The year 2004 is rapidly slipping away from under our feet, so maybe it’s time to look back a little bit and see how Malibu has scored in this past year.

Some things never seem to change. Year after year everyone talks about the Chili Cook-Off site, the Malibu Pier and Bluffs Park, but now, at the end of 2004, everything looks pretty much like it did at the end of 2003 and even 2002. I keep hearing things are moving ahead and I’d like to believe it, but it seems to me that we keep fighting about things that never seem to happen.

The Chili Cook-Off site is said to be in play. Malibu Bay Co. President Jerry Perenchio has said he’s willing to sell it, and the city has said its willing to buy it, and they’ve even agreed on a price of $25 million or so. The idea is to build a central park and it’s not quite clear to me what the problem is other than the city doesn’t yet have the money. To get it, they’re probably going to have to agree to a waste treatment facility in the area (exactly where is not clear). Then there is the opposition that want wetlands in the Civic Center area, which seems kind of silly to me, but the battle could tie up this thing for years.

The Malibu Pier was supposed to have been open by now with a high-end restaurant at the Alice’s location and a café at the ocean end of the pier (right now, Moe’s café is open on weekends).
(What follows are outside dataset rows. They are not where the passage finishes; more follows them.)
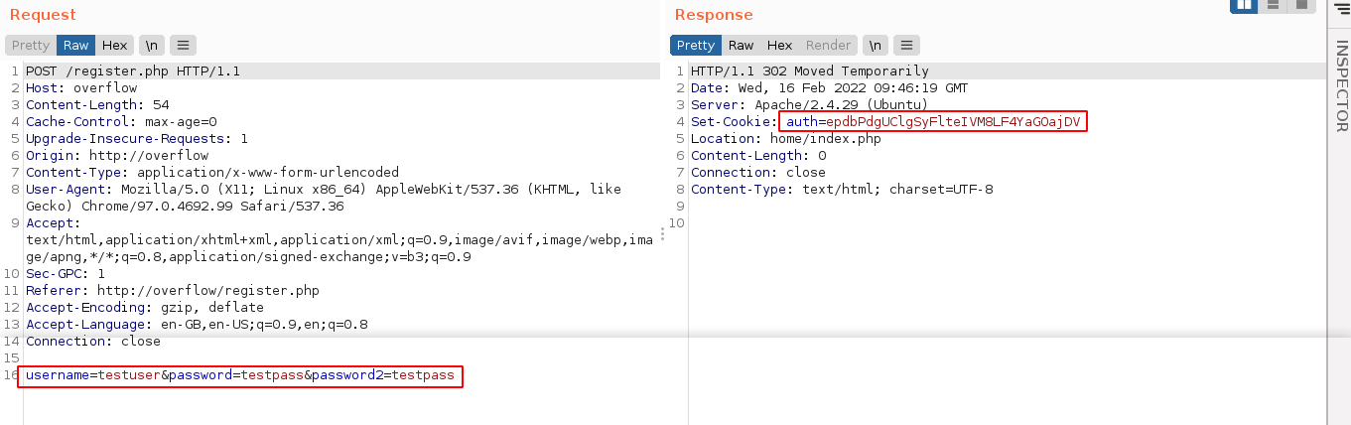Toggle non-printable characters in Request pane
Image resolution: width=1351 pixels, height=425 pixels.
pyautogui.click(x=152, y=45)
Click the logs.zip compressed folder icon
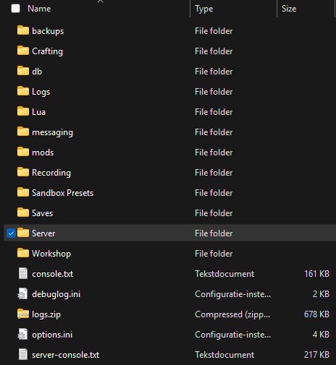This screenshot has width=336, height=365. pyautogui.click(x=23, y=314)
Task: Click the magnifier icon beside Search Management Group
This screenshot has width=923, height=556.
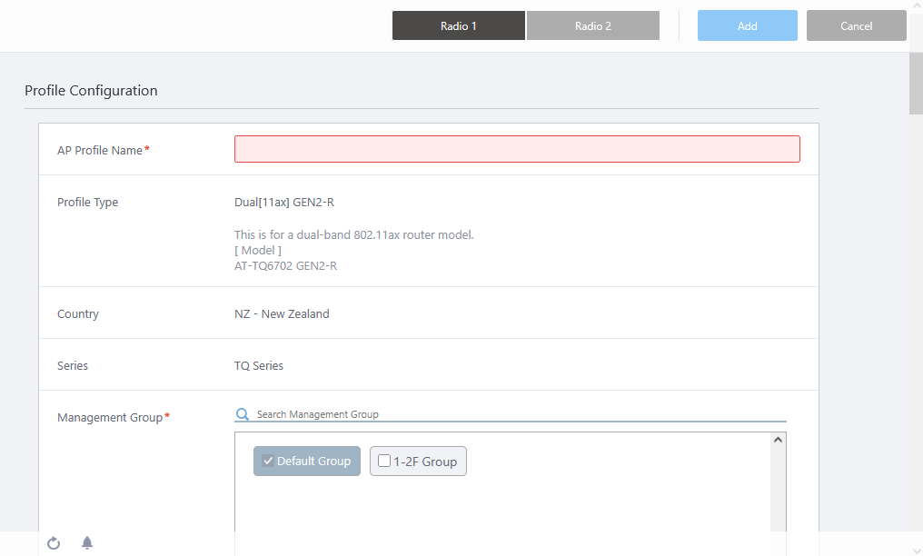Action: (243, 414)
After the state initially repaired the pier, almost immediately an entire new group of pilings went bad and they’ve had to expand the repair and put in some additional new pilings and that seems to be about done. I’ve heard the master concessionaire has signed the lease and it looks like the café on the ocean side will be open by next summer, but the Alice’s location, which still has a bunch of work to do, isn’t going to be open until after the summer of 2005.
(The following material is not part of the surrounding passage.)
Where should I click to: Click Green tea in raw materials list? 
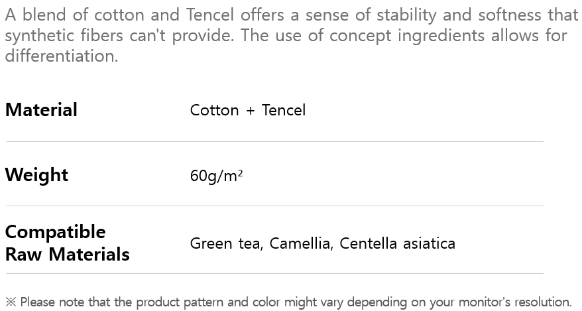pyautogui.click(x=225, y=244)
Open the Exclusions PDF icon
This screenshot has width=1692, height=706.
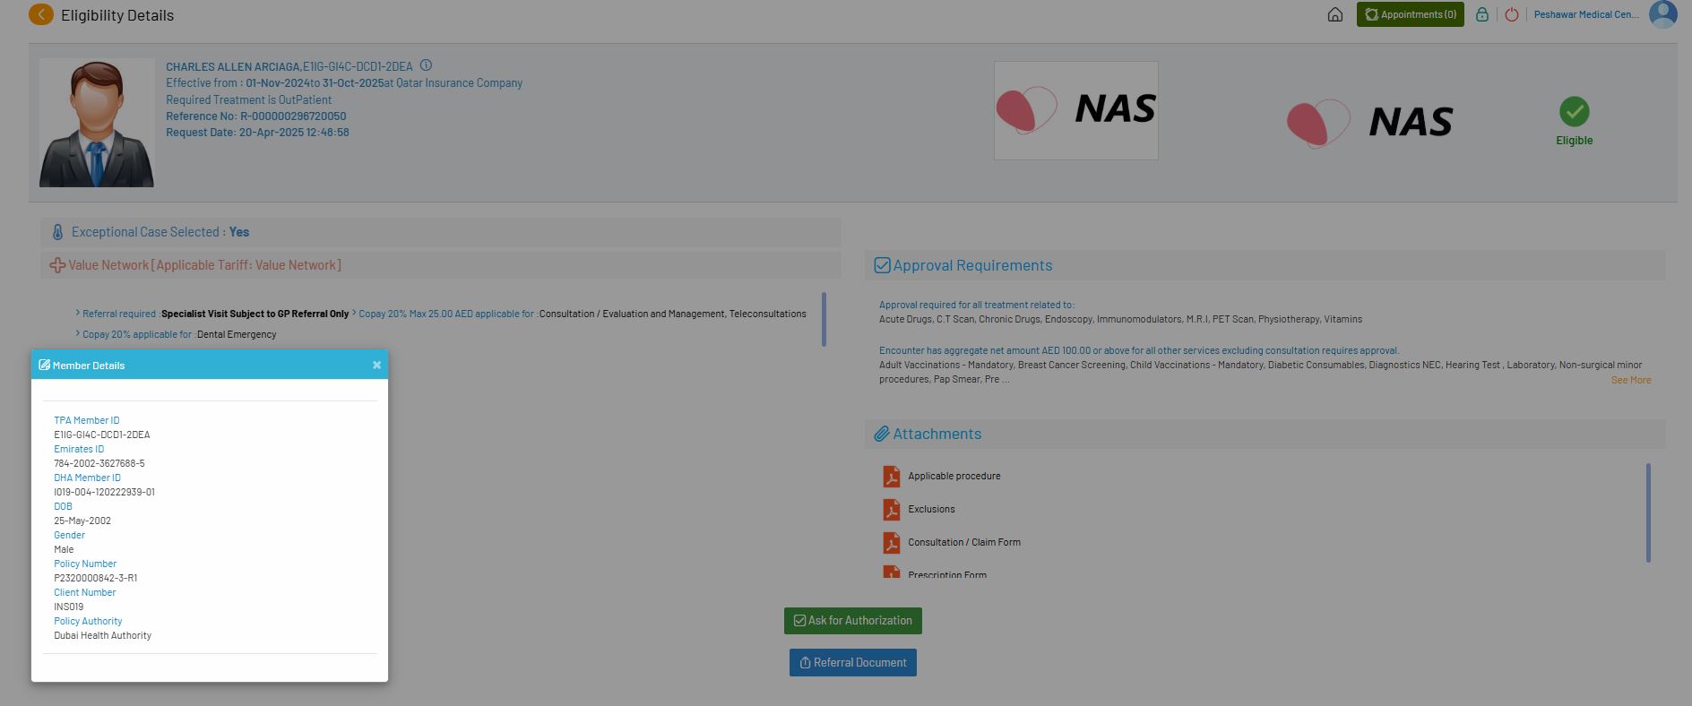pos(892,510)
The plan for Bluffs Park has changed several times. There was a giant three-way swap in the makings where the ball fields would move to a different part of the park; the state wanted a visitor center overlooking the ocean where the ball fields are now located, and Crummer Trust, which owns land next to the park, was to get home sites or dollars, or some combination of both. Then the money dried up in the budget crunch and all the urgency seems to have gone away. Perhaps the plan can be resurrected, but I’d be surprised if it was anytime soon.
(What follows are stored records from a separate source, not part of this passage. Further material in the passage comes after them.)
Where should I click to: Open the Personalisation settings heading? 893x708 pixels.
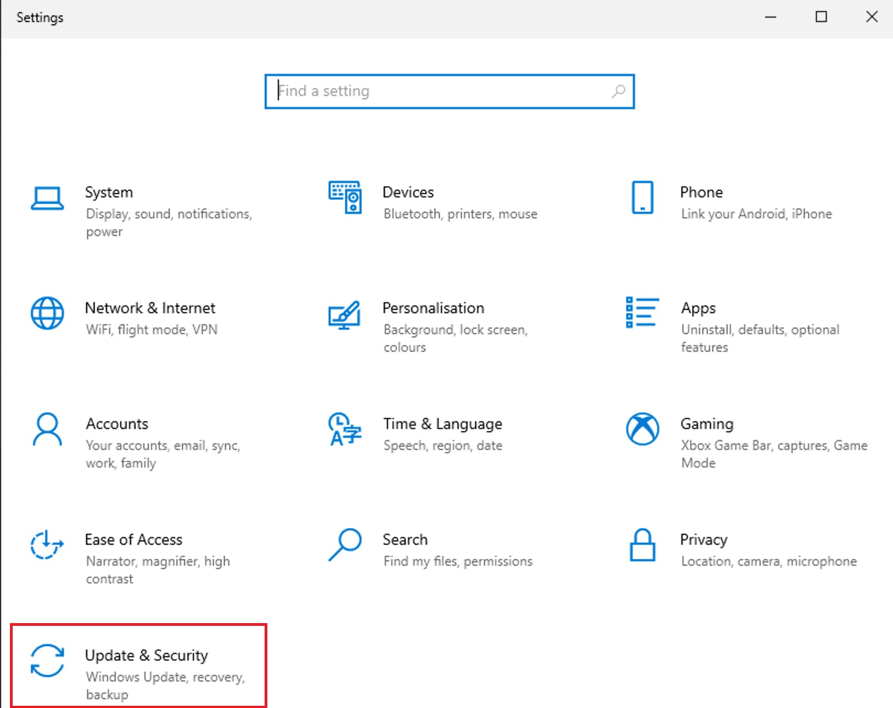(433, 308)
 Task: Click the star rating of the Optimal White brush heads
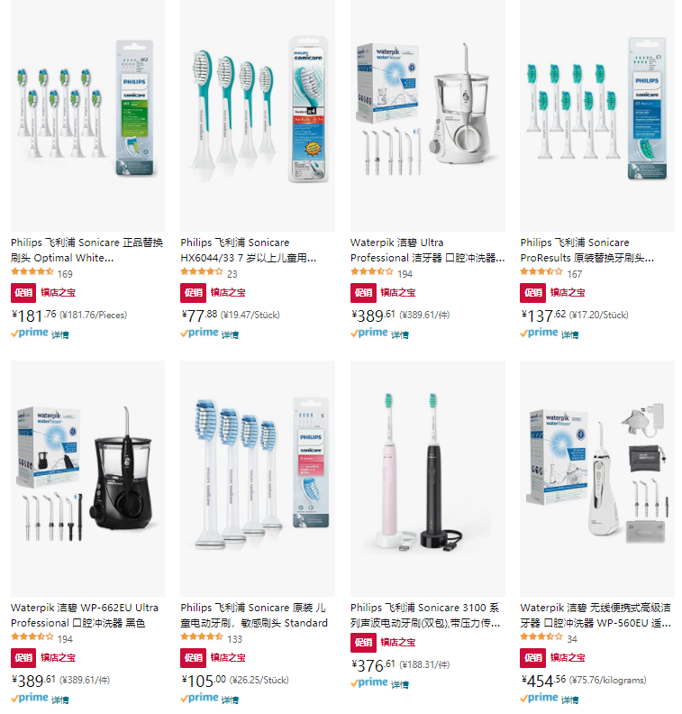[x=32, y=272]

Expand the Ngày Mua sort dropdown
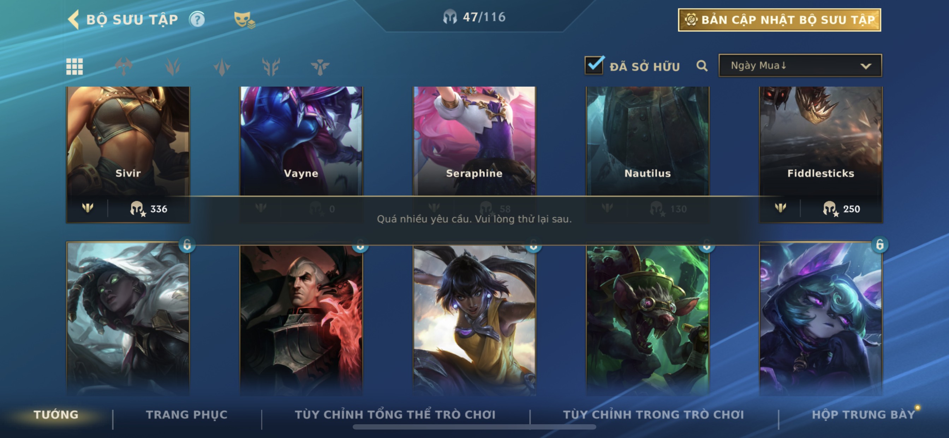click(800, 66)
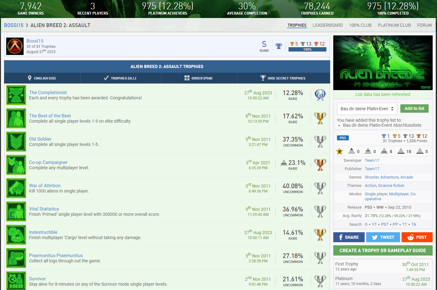Click The Best of the Best trophy image
Viewport: 437px width, 290px height.
coord(16,118)
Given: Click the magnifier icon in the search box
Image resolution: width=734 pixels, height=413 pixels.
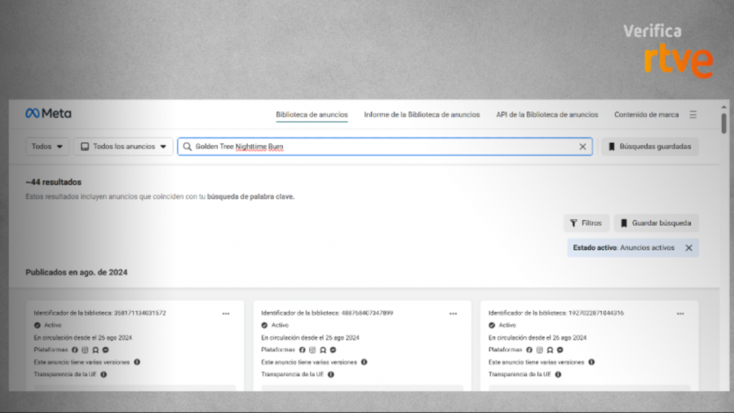Looking at the screenshot, I should [188, 147].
The fight over the Malibu LCP seems to be winding down, and essentially we lost this entire round. The courts have pretty much said that the Legislature is the 800-pound gorilla and there is not a damn thing we can do about it. We’re stuck with the LCP the Coastal Commission wrote for us even if a great deal of it makes no sense and parts of it are of dubious legality. I’ve heard our Planning Department explain how they’re going to try and work with it, but there is one thing you can depend on. It’s going to be a nightmare and, truthfully, the Coastal Commission wants it that way, so I don’t see much chance for any significant amendments. Nevertheless, the battle is far from over. I suspect if the Coastal Commission created a nightmare for us, they’ve created an even bigger nightmare for themselves and there is going to be a flood of appeals and litigation, and all sorts of guerilla warfare until it gets amended to something that’s workable. But that’s a long way away and will never happen while Peter Douglas and Sara Wan and their cronies are still at the commission, unless the White House can be persuaded to step in. I wish I could hold out some legislative hope, but I think we have to accept the fact that both Sen. Sheila Kuehl and Assemblymember Fran Pavley represent the coastal bureaucracy and not their voters. I truly believe if they wanted to see a reasonable solution we all could live with, they could achieve one in an hour since both have enormous budgetary and policy clout by virtue of their environmental committees. Kuehl won an enormous environmental goody when the water issue was switched from the Agriculture Committee to her Environmental Committee. Sometimes it’s hard for us city folk to understand, but in California, water is king and that little internal shift in the jurisdiction of the senate committees makes Kuehl far and away the most powerful person in the environmental community in California. The trick is to get her to use some of that power on our behalf and help us solve this Coastal Commission problem.